따라서 이 배포 경로에서 max_active_tasks는 구현되지 않았으므로 무시됩니다.

전략 1 - 엄격한 순차적 흐름을 위한 의존성 인코딩

일부 워크플로우(예: 다음 사례)는 엄격히 하나씩 이어져서 실행되어야 합니다:

  • 공유 중간 아티팩트가 있는 다단계 데이터 파이프라인
  • 마이그레이션 또는 인프라 변경
  • 동일한 객체 스토어 또는 데이터베이스에 작성하는 배치 작업

Hermes 칸반은 작업 간의 부모-자식 의존성을 지원하므로, 자식 카드는 부모가 완료될 때까지 배포 가능해지지 않습니다.

Hermes CLI 주변의 작은 헬퍼 스크립트로 이를 모델링할 수 있습니다:

#!/usr/bin/env bash

set -euo pipefail

parent_id="$(hermes kanban add \
  --title 'Ingest customer logs for April' \
  --profile 'etl-worker' \
  --column backlog)"

hermes kanban add \
  --title 'Generate April anomaly report' \
  --profile 'analytics-worker' \
  --column backlog \
  --parent "${parent_id}"

hermes kanban add \
  --title 'Publish April summary to dashboard' \
  --profile 'reporting-worker' \
  --column backlog \
  --parent "${parent_id}"

적절한 보드 정책과 낮은 디스패처 한계로 인해 부모 작업만 먼저 실행됩니다.
완료되면 자식 작업이 점차 준비 상태로 바뀌며, 디스패처는 동시성 상한을 초과하지 않으면서 하나씩 이를 가져옵니다.

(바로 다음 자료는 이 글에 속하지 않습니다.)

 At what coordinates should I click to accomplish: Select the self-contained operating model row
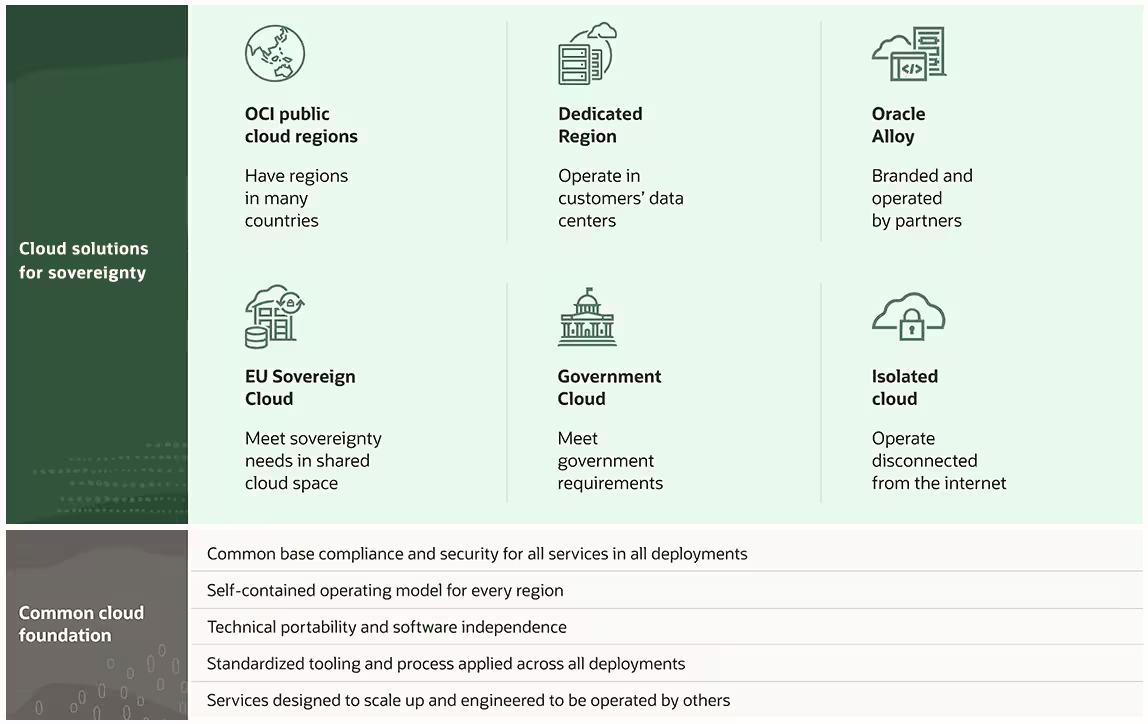pyautogui.click(x=385, y=590)
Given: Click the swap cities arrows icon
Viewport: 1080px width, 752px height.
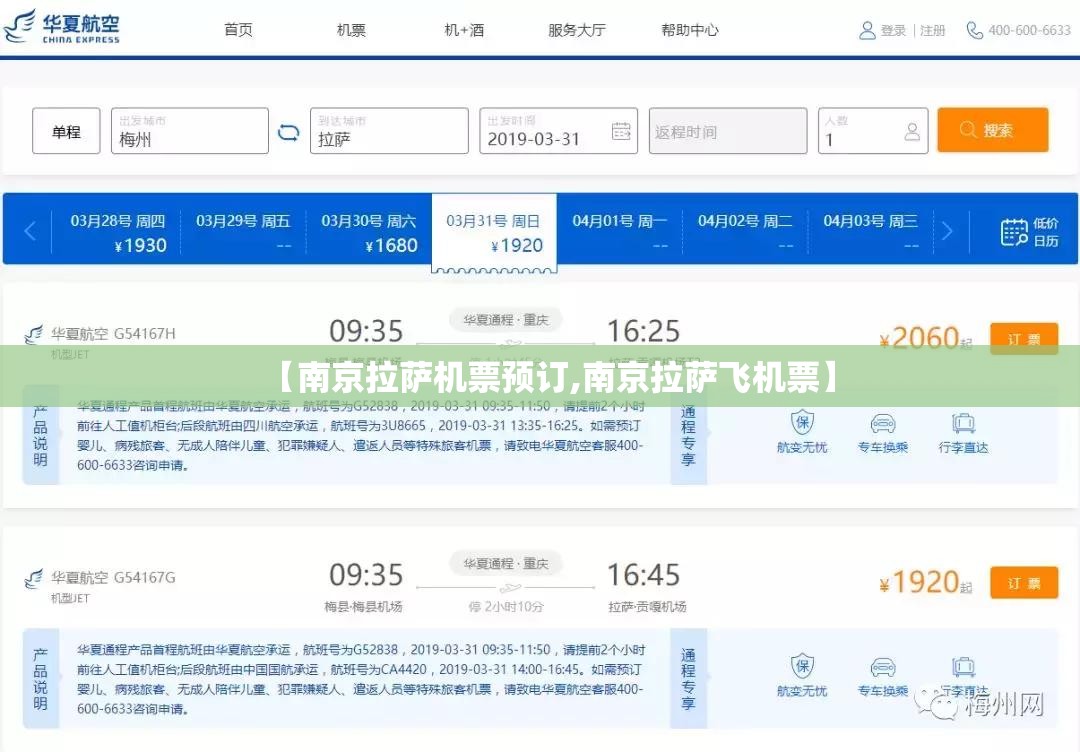Looking at the screenshot, I should pyautogui.click(x=288, y=131).
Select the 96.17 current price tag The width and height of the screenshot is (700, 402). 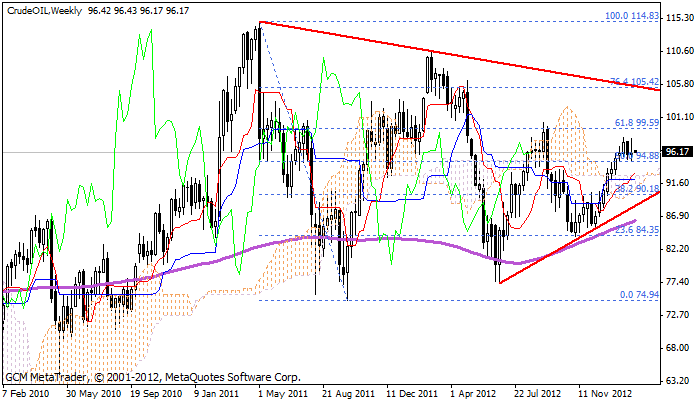(678, 151)
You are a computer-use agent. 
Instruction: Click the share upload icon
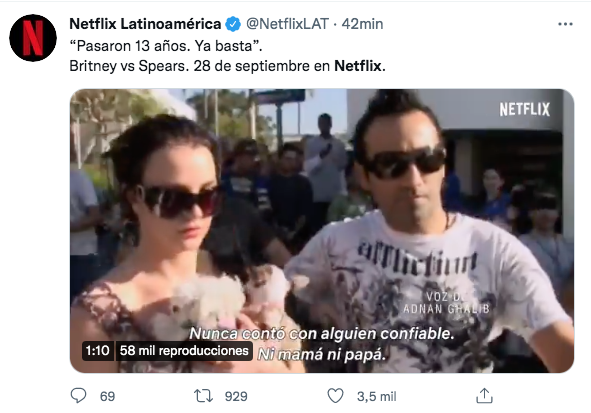[484, 396]
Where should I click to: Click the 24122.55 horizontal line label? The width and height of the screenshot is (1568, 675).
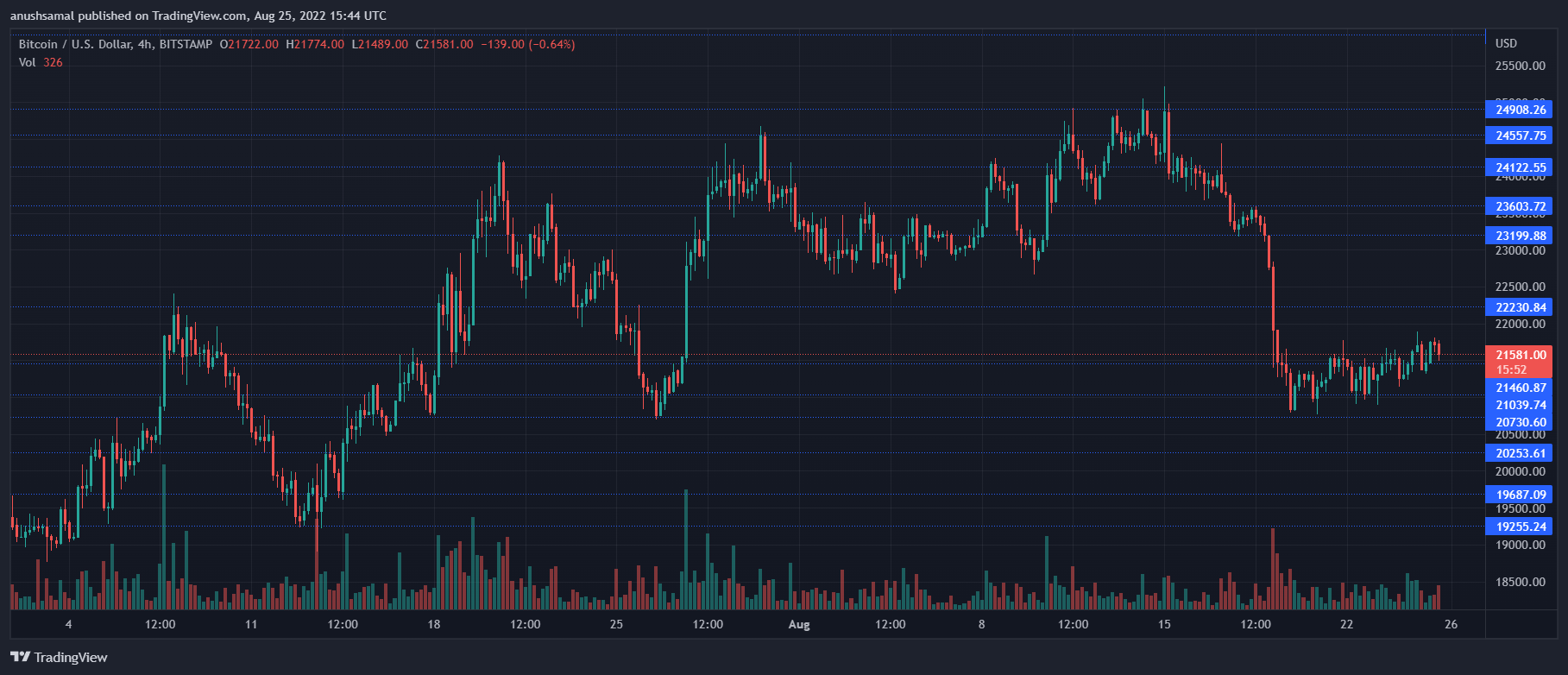[x=1521, y=167]
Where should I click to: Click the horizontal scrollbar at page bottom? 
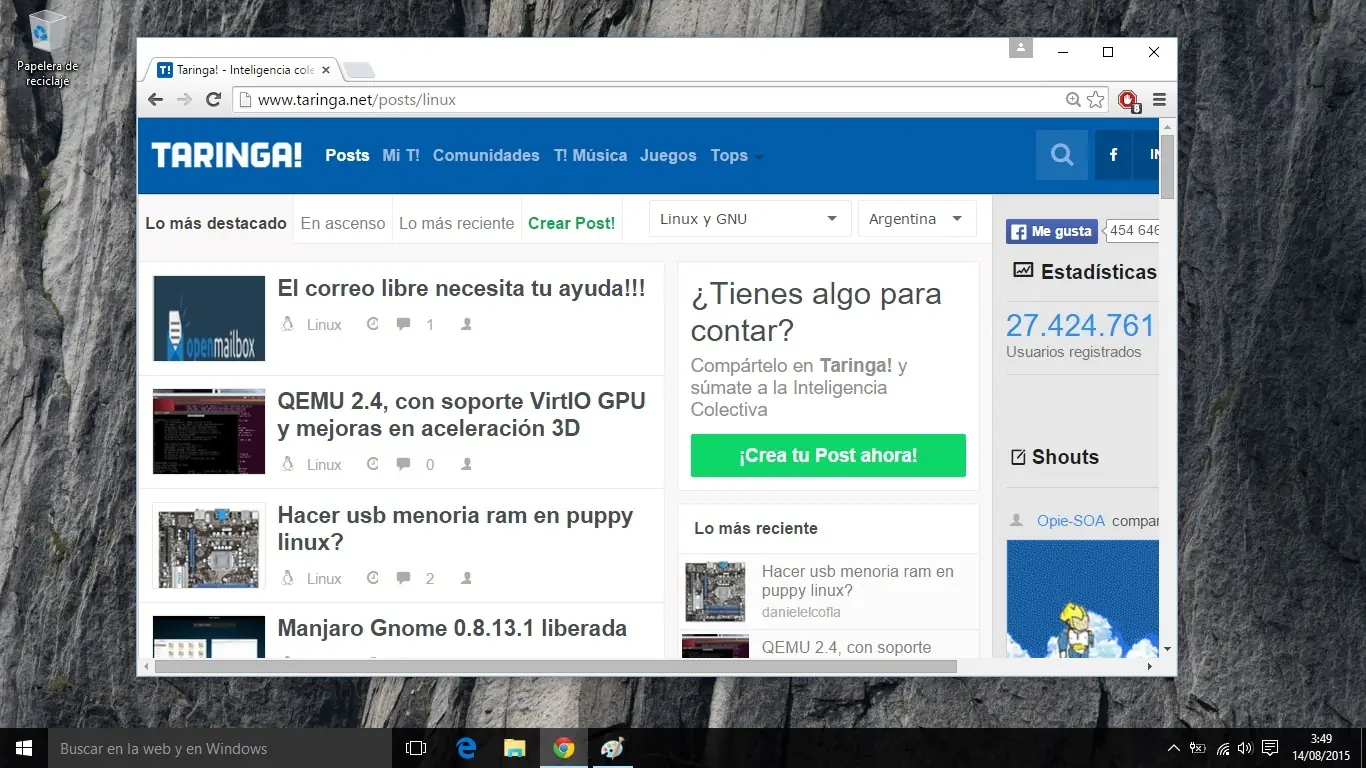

전략 2 - 실행 인식 배포 상한을 가진 Linux cron 사용

결정론적인 속도를 원한다면 호스트 크론과 작은 래퍼 스크립트를 사용하십시오.
항상 dispatch --max 2를 호출하는 대신, 먼저 현재 실행 중인 작업 수를 센 다음 남은 슬롯만 배포하십시오.

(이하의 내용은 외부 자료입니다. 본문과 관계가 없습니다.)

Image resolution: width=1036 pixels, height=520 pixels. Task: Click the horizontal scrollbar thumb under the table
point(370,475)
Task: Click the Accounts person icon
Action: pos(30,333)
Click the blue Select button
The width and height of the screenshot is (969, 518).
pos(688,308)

hermes-kanban-dispatch-capped.sh를 생성하십시오:

#!/usr/bin/env bash
set -euo pipefail

MAX_PARALLEL="${MAX_PARALLEL:-2}"
BOARD="${BOARD:-}"

board_args=()
if [[ -n "$BOARD" ]]; then
  board_args=(--board "$BOARD")
fi

# or where your hermes is installed
export PATH="/home/abc/.local/bin:$PATH"

running_out="$(hermes kanban "${board_args[@]}" list --status running)"

if [[ "$running_out" == *"(no matching tasks)"* ]]; then
  running_count=0
else
  running_count="$(printf '%s\n' "$running_out" | wc -l)"
fi

slots=$(( MAX_PARALLEL - running_count ))

if (( slots <= 0 )); then
  echo "Already at limit running=$running_count max=$MAX_PARALLEL dispatch skipped"
  exit 0
fi

echo "running=$running_count max=$MAX_PARALLEL slots=$slots dispatching up to $slots"

hermes kanban "${board_args[@]}" dispatch --max "$slots"

실행 가능하게 만드십시오:

chmod +x ./hermes-kanban-dispatch-capped.sh

다음으로 실행하십시오:

MAX_PARALLEL=2 ./hermes-kanban-dispatch-capped.sh

특정 보드의 경우:

BOARD=my-board MAX_PARALLEL=2 ./hermes-kanban-dispatch-capped.sh

크론으로 분당 한 번 예약하십시오:

* * * * * /opt/hermes/scripts/hermes-kanban-dispatch-capped.sh >> /var/log/hermes/kanban-cron.log 2>&1

운영 참고 사항:

  • 크론은 종종 최소한의 PATH를 가지므로, hermes가 발견되지 않으면 스크립트 내에서 전체 경로(예: /usr/local/bin/hermes)를 사용하십시오.
  • /var/log/hermes/...로 로그를 기록하려면 먼저 해당 디렉토리를 생성하고 크론 사용자가 쓰기 접근 권한을 갖도록 하십시오.

예시:

sudo mkdir -p /var/log/hermes
sudo chown "$USER":"$USER" /var/log/hermes

다음으로 크론 항목을 생성 또는 편집하십시오:

crontab -e

그런 다음 확인하십시오:

crontab -l

하나의 크론 항목으로 분 단위 미만의 주기

크론은 분당 한 번 틱(tick)하지만, 스크립트 내에서 짧은 루프를 실행하여 더 자주 배포할 수 있습니다.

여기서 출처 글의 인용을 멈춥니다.